Installing Nvidia DOCA OFED Documentation from Nvidia for Rocky Linux

Taken from Installing Nvidia DOCA OFED. Do read the documentation for more information. Other relevan documentation will include

Quick Reference

Installation Profiles

DOCA-Host ProfileDescription
doca-ofedAllows you to install the same drivers and tools of MLNX_OFED using the DOCA-Host package, but without other DOCA functionality.
doca-networkIntended for users who want to use only the networking functionality of the DOCA-Host package.
doca-allIntended for users who want to use the full extent of DOCA drivers and libraries, the full DOCA-Host installation.
# Remove the installed DOCA OFED software from the host.
for f in $(rpm -qa | grep -i doca ) ; do sudo yum -y remove $f; done

# Remove the installed MLNC_OFED software.
sudo /usr/sbin/ofed_uninstall.sh --force

sudo dnf autoremove
sudo dnf clean all -y
sudo dnf makecache -y

Download and Install NVidia RPM GPG Key

sudo wget http://www.mellanox.com/downloads/ofed/RPM-GPG-KEY-Mellanox-SHA256
sudo rpm --import RPM-GPG-KEY-Mellanox-SHA256

DOCA-OFED

At /etc/yum.repos.d/

touch /etc/yum.repos.d/doca.repo

Inside /etc/yum.repos.d/doca.repo, include the information

[doca]
name=DOCA Online Repo
baseurl=https://linux.mellanox.com/public/repo/doca/3.2.1/rhel8/x86_64/
enabled=1
gpgcheck=0" > /etc/yum.repos.d/doca.repo

Save and Exit

Install DOCA-OFED

dnf install -y doca-ofed

Validating that OFED and ROCEV2 are working

One of the fastest commands is to use ibstat

CA 'mlx5_0'
	CA type: MT4127
	Number of ports: 1
	Firmware version: 26.43.2026
	Hardware version: 0
	Node GUID: 0x5000e6030073b514
	System image GUID: 0x5000e6030073b514
	Port 1:
		State: Down
		Physical state: Disabled
		Rate: 40
		Base lid: 0
		LMC: 0
		SM lid: 0
		Capability mask: 0x.....
		Port GUID: 0x......
		Link layer: Ethernet
CA 'mlx5_1'
	CA type: MT4127
	Number of ports: 1
	Firmware version: 26.43.2026
	Hardware version: 0
	Node GUID: 0x.....
	System image GUID: 0x.....
	Port 1:
		State: Active
		Physical state: LinkUp
		Rate: 25
		Base lid: 0
		LMC: 0
		SM lid: 0
		Capability mask: 0x.......
		Port GUID: 0x.....
		Link layer: Ethernet

You can use the following information to check further.
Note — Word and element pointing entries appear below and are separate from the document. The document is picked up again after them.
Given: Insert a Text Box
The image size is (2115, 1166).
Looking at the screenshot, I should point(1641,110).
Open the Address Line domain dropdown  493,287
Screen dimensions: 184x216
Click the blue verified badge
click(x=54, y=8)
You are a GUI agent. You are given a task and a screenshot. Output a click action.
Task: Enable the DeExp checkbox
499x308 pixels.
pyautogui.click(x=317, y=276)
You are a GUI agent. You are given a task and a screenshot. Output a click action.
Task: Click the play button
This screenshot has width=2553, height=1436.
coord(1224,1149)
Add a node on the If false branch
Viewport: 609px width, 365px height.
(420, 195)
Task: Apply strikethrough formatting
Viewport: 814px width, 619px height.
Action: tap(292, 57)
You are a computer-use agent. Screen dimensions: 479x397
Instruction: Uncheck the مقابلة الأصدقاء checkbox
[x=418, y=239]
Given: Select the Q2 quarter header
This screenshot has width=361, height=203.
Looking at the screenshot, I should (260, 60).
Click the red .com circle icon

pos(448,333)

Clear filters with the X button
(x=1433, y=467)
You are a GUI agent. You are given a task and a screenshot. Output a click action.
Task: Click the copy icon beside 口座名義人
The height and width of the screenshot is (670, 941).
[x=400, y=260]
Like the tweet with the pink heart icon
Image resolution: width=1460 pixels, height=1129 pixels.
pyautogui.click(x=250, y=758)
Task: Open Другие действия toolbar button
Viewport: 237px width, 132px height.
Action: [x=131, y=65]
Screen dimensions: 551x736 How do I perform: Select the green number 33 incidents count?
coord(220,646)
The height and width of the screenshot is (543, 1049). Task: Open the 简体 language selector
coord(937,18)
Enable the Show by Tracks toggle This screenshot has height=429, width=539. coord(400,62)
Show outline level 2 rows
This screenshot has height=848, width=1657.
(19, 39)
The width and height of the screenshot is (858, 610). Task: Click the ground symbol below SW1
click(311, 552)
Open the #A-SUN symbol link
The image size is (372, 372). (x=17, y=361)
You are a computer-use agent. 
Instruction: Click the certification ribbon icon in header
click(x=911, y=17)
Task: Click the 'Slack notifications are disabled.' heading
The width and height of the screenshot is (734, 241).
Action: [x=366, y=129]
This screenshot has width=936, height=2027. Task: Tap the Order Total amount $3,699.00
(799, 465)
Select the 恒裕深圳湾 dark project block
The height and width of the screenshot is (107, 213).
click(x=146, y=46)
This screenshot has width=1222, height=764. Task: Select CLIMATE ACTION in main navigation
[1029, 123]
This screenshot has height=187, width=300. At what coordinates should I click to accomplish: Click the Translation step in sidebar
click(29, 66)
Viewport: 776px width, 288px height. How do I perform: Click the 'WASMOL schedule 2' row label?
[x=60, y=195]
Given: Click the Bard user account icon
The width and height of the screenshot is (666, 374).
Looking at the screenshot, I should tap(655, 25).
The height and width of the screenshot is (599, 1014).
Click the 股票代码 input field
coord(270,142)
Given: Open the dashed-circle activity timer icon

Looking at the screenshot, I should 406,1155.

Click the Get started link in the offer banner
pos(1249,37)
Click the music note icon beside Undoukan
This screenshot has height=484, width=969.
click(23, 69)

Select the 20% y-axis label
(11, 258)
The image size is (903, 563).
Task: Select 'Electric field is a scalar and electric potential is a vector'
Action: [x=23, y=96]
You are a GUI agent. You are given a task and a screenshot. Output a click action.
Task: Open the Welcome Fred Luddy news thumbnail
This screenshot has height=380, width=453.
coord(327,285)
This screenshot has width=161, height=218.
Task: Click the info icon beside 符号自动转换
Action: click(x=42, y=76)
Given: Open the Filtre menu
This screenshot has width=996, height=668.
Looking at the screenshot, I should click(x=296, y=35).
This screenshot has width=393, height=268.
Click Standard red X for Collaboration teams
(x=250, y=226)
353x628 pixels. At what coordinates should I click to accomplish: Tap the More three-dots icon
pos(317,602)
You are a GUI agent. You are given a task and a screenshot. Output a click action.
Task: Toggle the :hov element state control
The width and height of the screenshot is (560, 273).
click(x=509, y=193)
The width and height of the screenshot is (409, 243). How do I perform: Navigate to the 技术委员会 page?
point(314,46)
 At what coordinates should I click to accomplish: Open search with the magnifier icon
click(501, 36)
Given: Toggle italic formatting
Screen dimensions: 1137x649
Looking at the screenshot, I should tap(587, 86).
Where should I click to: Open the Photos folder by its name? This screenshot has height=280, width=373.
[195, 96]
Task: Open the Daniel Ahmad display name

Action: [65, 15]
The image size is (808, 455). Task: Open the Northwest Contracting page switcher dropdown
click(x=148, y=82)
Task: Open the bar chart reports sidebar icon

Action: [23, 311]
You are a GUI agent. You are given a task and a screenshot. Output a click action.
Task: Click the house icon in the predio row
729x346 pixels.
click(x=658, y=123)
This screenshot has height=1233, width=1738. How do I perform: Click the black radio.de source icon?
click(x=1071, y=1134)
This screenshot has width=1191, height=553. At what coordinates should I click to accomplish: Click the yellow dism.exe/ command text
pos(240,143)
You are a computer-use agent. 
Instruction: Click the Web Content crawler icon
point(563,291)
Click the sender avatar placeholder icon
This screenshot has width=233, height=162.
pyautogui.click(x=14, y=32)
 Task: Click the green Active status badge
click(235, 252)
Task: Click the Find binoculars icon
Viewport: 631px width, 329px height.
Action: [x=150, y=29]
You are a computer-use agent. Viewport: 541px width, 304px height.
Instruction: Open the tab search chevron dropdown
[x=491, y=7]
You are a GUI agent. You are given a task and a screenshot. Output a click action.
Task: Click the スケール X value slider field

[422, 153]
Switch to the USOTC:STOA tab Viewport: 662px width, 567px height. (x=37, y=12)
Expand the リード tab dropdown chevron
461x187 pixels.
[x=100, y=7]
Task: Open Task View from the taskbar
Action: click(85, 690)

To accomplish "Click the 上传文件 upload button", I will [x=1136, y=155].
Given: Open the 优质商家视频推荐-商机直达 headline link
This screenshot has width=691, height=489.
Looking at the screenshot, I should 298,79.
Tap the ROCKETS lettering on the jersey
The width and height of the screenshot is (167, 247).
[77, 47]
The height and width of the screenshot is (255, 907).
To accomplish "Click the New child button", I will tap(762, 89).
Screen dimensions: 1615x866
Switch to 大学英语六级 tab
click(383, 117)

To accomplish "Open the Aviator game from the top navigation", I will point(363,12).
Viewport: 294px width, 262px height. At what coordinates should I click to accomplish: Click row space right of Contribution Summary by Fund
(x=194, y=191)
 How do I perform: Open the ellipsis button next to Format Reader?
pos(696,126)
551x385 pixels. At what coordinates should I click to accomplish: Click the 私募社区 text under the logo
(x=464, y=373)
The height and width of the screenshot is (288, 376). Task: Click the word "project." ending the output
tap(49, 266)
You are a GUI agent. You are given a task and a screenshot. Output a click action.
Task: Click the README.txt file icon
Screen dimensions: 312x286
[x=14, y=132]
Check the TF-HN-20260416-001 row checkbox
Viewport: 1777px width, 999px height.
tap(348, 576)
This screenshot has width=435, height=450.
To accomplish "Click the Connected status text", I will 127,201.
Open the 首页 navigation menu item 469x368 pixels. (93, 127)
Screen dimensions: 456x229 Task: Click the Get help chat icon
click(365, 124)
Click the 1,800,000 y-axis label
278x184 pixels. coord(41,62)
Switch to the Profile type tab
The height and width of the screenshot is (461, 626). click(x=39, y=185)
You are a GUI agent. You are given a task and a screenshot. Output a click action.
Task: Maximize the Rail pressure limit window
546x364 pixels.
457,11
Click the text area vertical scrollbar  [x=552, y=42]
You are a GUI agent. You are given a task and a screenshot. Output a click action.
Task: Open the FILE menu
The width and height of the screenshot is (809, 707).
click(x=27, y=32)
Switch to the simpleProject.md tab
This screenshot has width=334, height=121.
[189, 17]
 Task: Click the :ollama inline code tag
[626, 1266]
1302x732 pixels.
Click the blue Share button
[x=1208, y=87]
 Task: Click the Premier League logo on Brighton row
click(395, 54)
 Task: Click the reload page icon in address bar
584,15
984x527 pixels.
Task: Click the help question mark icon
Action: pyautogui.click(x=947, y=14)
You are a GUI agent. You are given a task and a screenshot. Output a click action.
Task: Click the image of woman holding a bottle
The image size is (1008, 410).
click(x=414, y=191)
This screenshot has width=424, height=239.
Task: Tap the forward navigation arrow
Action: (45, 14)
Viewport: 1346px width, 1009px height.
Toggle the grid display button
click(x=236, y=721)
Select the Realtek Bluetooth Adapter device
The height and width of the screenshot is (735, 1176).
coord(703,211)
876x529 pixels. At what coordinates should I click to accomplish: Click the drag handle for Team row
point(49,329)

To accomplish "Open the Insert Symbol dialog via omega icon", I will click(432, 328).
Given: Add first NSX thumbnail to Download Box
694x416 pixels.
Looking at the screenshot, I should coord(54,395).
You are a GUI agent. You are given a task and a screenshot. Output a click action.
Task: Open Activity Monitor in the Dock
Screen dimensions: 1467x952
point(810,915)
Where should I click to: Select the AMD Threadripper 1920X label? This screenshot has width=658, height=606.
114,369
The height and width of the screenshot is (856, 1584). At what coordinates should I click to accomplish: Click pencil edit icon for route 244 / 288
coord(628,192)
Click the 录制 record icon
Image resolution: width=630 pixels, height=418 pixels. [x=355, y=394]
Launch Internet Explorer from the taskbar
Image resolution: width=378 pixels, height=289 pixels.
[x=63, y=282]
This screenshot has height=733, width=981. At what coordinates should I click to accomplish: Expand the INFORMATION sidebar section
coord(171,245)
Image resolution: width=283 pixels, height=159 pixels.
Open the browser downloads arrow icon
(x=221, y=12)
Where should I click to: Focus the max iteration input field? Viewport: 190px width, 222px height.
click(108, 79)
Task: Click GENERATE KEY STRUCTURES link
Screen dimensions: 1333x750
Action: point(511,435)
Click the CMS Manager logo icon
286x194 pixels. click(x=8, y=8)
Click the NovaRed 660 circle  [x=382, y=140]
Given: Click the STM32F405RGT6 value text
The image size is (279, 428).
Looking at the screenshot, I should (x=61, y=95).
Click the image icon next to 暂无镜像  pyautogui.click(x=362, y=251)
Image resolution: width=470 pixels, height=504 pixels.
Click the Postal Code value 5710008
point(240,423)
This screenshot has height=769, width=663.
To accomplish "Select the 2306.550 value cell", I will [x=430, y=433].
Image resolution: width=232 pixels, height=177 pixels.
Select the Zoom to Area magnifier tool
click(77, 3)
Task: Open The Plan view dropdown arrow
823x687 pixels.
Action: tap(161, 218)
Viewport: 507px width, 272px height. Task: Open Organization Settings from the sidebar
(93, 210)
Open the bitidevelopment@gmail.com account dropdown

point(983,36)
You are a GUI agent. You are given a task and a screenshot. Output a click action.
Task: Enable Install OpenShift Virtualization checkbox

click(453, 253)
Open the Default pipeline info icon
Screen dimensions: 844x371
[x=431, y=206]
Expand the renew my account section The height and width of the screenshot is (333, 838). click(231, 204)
Installing RoCE using Mellanox (Nvidia) OFED package

Checking Assigned Logical Name to Hardware Brand

Method 1: Using Ethernet and lspci

[root@hpc-node1 ~]# ethtool -i ens3f1np1
driver: mlx5_core
version: 25.10-1.7.1
firmware-version: 26.43.2026 (MT_0000000575)
expansion-rom-version: 
bus-info: 0000:5d:00.1
supports-statistics: yes
supports-test: yes
supports-eeprom-access: no
supports-register-dump: no
supports-priv-flags: yes
[root@hpc-node1 ~]lspci -s 0000:5d:00.1
0000:5d:00.1 Ethernet controller: Mellanox Technologies MT2894 Family [ConnectX-6 Lx]

Method 2: Using Ishw

[root@hpc-wfly-i022 ~]# lshw -C network
.....
.....
*-network:1
       description: Ethernet interface
       product: MT2894 Family [ConnectX-6 Lx]
       vendor: Mellanox Technologies
       physical id: 0.1
       bus info: pci@0000:5d:00.1
       logical name: ens3f1
       version: 00
       serial: 50:00:e6:73:b5:15
       capacity: 10Gbit/s
       width: 64 bits
       clock: 33MHz
       capabilities: pciexpress vpd msix pm bus_master cap_list rom ethernet physical fibre 1000bt-fd 10000bt-fd autonegotiation
       configuration: autonegotiation=on broadcast=yes driver=mlx5_core driverversion=4.18.0-553.54.1.el8_10.x86_64 firmware=26.43.2026 (MT_0000000575) latency=0 link=no multicast=yes port=fibre
       resources: iomemory:1f3f0-1f3ef irq:17 memory:1f3ffa000000-1f3ffbffffff memory:b5f00000-b5ffffff
.....
.....

Installing RoCE using Mellanox (Nvidia) OFED package

Prerequisites:

Do read Basic Understanding RoCE and Infiniband

Step 1: Install Mellanox Package

First and Foremost, you have to install Mellanox Package which you can download at https://developer.nvidia.com/networking/ethernet-software. You may want to consider installing using the traditional method or Ansible Method (Installing Mellanox OFED (mlnx_ofed) packages using Ansible)

Step 2: Load the Drivers

Activate two kernel modules that are needed for rdma and RoCE exchanges by using the command

# modprobe rdma_cm ib_umad

Step 3: Verify the drivers are loaded

# ibv_devinfo

Step 4: Set the RoCE to version 2

Set the version of the RoCE protocol to v2 by issuing the command below.

  • -d is the device, 
  • -p is the port 
  • -m the version of RoCE:
[root@node1]# cma_roce_mode -d mlx5_0 -p 1 -m 2
RoCE v2

Step 5: Check which RoCE devices are enabled on the Ethernet

[root@node-1]# ibdev2netdev
mlx5_0 port 1 ==> ens1f0 (Up)
mlx5_1 port 1 ==> ens1f1 (Down)

Refererences:

  1. Setting up a RoCE cluster

Basic Understanding RoCE and Infiniband

Prerequisites:

  1. RoCE required Compliant Ethernet. Currently, I am using Mellanox ConnectX-6 Cards
  2. RoCE required a Compliant Switch. I used Mellanox 100G Switch.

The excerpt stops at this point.